Thursday, November 11, 2004

Kushner in Khicago

Tony Kushner, author of the acclaimed play-then-HBO miniseries Angels in America visited the Windy City last night, with a rather intellectual conversation for what I'm sure was a somewhat baffled audience in the lovely Winter Garden of the Harold Washington Library. The event was sponsored by Nextbook, which is dedicated to promoting Jewish culture to the public, and the mediator was a professor of Yiddish at Columbia, but Kushner did his best to focus his conversation not just on Judaism but also on how he as an agnostic (!) feels about America and American secularism.

I think his efforts slightly dispelled the nachus that was originally projected his way, but not as much as one might expect, which says a lot for the crowd. There was no small amount of Bush-bashing, I need hardly add.

In any case, Kushner had some interesting comments on his work, on writing, and politics, and he went out of his way to have a conversation with everyone in the bookline. He's a really nice guy.

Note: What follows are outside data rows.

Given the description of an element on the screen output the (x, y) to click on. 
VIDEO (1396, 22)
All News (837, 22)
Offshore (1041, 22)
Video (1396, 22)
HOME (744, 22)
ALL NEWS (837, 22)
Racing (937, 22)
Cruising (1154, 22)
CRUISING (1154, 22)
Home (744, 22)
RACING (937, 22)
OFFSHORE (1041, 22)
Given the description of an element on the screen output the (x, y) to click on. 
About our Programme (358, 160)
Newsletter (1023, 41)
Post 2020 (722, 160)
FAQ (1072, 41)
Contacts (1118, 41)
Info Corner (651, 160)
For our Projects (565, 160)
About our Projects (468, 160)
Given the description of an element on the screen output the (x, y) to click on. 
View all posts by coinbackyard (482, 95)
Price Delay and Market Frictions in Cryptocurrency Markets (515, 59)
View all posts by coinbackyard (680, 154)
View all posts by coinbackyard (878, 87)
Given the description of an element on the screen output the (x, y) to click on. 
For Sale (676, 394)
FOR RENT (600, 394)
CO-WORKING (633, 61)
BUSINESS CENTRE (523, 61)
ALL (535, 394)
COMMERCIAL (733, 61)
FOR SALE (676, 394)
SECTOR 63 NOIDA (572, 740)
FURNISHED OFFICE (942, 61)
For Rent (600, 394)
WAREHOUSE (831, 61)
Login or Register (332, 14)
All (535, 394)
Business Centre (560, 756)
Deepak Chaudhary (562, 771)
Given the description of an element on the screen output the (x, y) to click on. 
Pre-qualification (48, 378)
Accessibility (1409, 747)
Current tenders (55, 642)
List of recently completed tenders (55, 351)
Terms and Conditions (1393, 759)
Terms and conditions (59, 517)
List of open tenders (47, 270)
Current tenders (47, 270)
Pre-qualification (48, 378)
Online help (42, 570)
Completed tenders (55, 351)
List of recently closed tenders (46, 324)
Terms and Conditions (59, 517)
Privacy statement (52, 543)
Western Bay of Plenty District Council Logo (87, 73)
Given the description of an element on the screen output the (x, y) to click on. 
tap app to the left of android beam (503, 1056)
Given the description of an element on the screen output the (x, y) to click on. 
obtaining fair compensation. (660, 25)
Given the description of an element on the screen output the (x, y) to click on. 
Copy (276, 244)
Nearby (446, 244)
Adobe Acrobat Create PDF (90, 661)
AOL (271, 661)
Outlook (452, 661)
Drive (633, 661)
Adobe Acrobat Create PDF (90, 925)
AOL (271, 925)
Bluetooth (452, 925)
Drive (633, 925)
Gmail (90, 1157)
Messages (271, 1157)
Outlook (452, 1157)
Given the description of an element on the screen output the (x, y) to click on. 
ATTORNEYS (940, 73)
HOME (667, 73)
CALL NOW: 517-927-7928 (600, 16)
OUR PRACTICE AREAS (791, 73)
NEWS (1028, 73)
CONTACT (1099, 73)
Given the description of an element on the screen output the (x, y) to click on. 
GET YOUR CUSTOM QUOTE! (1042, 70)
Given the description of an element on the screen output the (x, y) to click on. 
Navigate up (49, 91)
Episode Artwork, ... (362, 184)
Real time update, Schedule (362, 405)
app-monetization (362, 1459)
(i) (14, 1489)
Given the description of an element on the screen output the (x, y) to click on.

"Being Jewish taught me how to be gay" he said in response to my question about his comfort making parallels between the Jews as a minority and homosexuals as a minority. And he turned a Marxist corner that I hadn't expected, but should have, talking about how the "oppressed must stand together."

And, he confided later, he tried to get into the U of C, but he got rejected. So there you have it. A brilliant man, with brilliant works that ooze with the play of ideas and politics, and we didn't let him come play in our intellectual sandbox. Shame.

Still, if you have the time, read one of his plays, or better, check out Angels in America on DVD. It is, after all, a gay fantasia!